At Thysville the railroad may have opened a hotel, but when I was there to hunt for a night’s shelter it turned you out bag and baggage. The French officers decided to risk a Portuguese trading store known as the “Ideal Hotel,” and the missionaries very kindly gave me the freedom of their Rest House. It is kept open for those of the Mission who pass between the Upper and Lower Congo. At the station the young missionaries were met by two older missionaries—Mr. Weekes, who furnished the “Commission of Enquiry” with much evidence, which they would not, or were not allowed to, print, and Mr. Jennings. With them were twenty “boys” from the Mission and, with each of them carrying a piece of our baggage on his head, we climbed the hill, and I was given a clean, comfortable, completely appointed bedroom. Our combined chop we turned over to a black brother. He is the custodian of the Rest House and an excellent cook. While he was preparing it my boys spread out my folding rubber tub. Had I closed the door I should have smothered, so, in the presence of twenty interested black Baptists, I took an embarrassing but one of the most necessary baths I can remember.
There still was a piece of the ice remaining, and as the interest in the bathtub had begun to drag I handed it to one of my audience. He yelled as though I had thrust into his hand a drop of vitriol, and, leaping in the air, threw the ice on the floor and dared any one to touch it. From the “personal” boys who had travelled to Matadi the Mission boys had heard of ice. But none had ever seen it. They approached it as we would a rattlesnake. Each touched it and then sprang away. Finally one, his eyes starting from his head, cautiously stroked the inoffensive brick and then licked his fingers. The effect was instantaneous. He assured the others it was “good chop,” and each of them sat hunched about it on his heels, stroking it, and licking his fingers, and then with delighted thrills rubbing them over his naked body. The little block of ice that at Liverpool was only a “quart of water” had assumed the value of a diamond.
Dinner was enlivened by an incident. Mr. Weekes, with orders simply to “fry these,” had given to the assistant of the cook two tins of sausages. The small chef presented them to us in the pan in which he had cooked them, but he had obeyed instructions to the letter and had fried the tins unopened.

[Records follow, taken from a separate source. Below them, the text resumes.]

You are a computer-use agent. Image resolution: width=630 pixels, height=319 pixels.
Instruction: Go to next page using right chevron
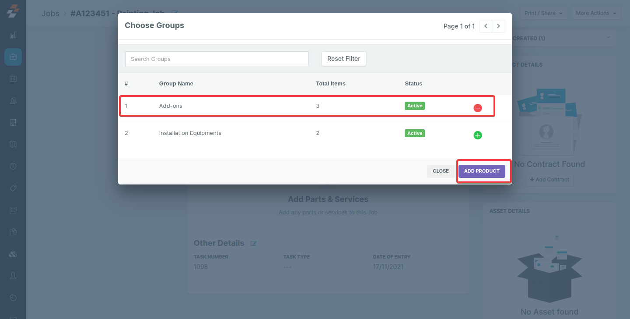tap(498, 26)
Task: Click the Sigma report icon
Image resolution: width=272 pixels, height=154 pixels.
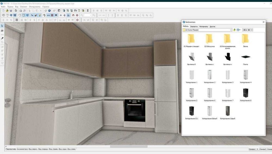Action: pyautogui.click(x=88, y=11)
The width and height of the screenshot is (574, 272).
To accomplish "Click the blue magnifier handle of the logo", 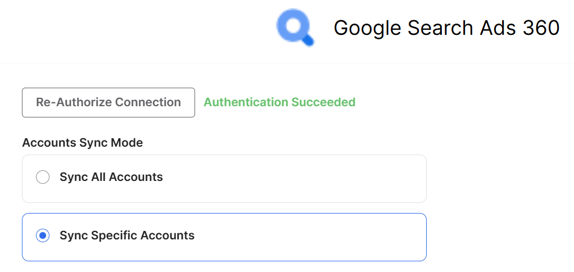I will point(308,40).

After dinner we sat until late, while the older men told the young missionaries of atrocities of which, in the twenty years and within the last three years, they had been witnesses. Already in Mr. Morel’s books I had read their testimony, but hearing from the men themselves the tales of outrage and cruelty gave them a fresh and more intimate value, and sent me to bed hot and sick with indignation. But, nevertheless, the night I slept at Thysville was the only cool one I knew in the Congo. It was as cool as is a night in autumn at home. Thysville, between the Upper and the Lower Congo, with its fresh mountain air, is an obvious site for a hospital for the servants of the State. To the Congo it should be what Simla is to the sick men of India; but the State is not running hospitals. It is in the rubber business.